◆ **Task requirements**: As the answer, give a copy of each line below that includes the word "will".

Given data Start Marker

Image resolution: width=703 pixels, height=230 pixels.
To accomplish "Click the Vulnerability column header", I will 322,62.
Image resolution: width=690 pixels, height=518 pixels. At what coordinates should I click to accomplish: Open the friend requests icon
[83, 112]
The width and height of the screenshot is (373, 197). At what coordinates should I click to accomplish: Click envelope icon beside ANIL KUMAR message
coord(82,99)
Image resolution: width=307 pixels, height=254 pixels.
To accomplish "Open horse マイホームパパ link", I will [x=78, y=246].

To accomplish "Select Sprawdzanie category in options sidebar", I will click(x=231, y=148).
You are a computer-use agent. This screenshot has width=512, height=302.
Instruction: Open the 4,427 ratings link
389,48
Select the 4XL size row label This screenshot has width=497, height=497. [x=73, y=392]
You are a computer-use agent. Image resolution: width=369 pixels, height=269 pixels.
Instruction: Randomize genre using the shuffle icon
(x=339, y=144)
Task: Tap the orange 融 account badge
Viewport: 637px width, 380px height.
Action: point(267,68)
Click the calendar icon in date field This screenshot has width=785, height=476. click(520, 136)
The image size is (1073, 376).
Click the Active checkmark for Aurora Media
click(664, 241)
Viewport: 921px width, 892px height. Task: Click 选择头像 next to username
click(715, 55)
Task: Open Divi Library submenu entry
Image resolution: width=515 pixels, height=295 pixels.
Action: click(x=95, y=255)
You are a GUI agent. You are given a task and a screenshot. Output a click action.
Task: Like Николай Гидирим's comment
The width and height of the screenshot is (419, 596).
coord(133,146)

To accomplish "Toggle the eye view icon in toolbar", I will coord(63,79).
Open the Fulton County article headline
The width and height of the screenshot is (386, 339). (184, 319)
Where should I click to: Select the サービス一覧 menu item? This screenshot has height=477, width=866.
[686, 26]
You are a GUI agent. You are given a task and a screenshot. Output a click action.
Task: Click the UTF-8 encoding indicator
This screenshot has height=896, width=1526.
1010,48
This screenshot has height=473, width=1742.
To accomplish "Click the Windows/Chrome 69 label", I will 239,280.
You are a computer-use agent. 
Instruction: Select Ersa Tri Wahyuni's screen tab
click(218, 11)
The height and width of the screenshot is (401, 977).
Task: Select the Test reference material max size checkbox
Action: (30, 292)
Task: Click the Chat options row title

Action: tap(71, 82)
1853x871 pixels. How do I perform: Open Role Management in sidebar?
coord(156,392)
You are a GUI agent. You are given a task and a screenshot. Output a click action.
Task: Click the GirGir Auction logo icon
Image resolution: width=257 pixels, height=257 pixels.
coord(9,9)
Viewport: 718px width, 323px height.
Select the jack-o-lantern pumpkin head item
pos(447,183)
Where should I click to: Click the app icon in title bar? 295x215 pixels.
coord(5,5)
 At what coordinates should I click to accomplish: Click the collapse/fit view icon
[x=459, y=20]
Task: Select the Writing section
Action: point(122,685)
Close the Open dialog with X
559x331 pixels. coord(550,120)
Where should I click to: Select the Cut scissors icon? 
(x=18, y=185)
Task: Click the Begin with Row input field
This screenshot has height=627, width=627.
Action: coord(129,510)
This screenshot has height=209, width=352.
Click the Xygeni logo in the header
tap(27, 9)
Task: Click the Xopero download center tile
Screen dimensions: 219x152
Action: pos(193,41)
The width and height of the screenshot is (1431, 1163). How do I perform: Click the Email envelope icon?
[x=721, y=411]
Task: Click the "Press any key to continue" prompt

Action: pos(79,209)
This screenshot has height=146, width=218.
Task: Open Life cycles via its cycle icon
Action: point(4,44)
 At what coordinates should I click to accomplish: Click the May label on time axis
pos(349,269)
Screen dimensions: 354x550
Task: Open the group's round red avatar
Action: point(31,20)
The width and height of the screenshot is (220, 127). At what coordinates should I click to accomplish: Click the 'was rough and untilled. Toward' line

Given data End Marker

◆ **Solution below**:
To accomplish "Click the Vulnerability column header", I will 322,62.
To accomplish "Open horse マイホームパパ link", I will [x=78, y=246].
To accomplish "Select Sprawdzanie category in options sidebar", I will click(x=231, y=148).
To accomplish "Toggle the eye view icon in toolbar", I will coord(63,79).
To accomplish "Click the Windows/Chrome 69 label", I will 239,280.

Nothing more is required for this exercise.